» Dataset entries
----------------------------------------

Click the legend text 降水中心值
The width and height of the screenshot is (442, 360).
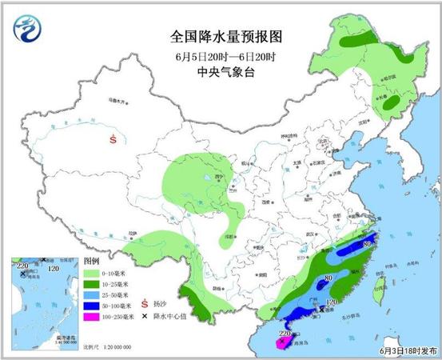[170, 317]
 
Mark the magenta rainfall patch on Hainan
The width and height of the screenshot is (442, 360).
[282, 342]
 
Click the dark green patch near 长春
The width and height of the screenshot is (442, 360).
[391, 103]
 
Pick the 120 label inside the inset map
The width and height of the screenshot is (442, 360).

----------------------------------------

» Aim
Please copy the lines above word for word, leaving out the pictures.

» Exercise output
Click the legend text 降水中心值
The width and height of the screenshot is (442, 360).
[170, 317]
 
Mark the magenta rainfall patch on Hainan
The width and height of the screenshot is (442, 360).
[282, 342]
 
Click the dark green patch near 长春
The width and height of the screenshot is (442, 360).
[391, 103]
 
Pick the 120 label inside the inset map
The width and height of the screenshot is (442, 360).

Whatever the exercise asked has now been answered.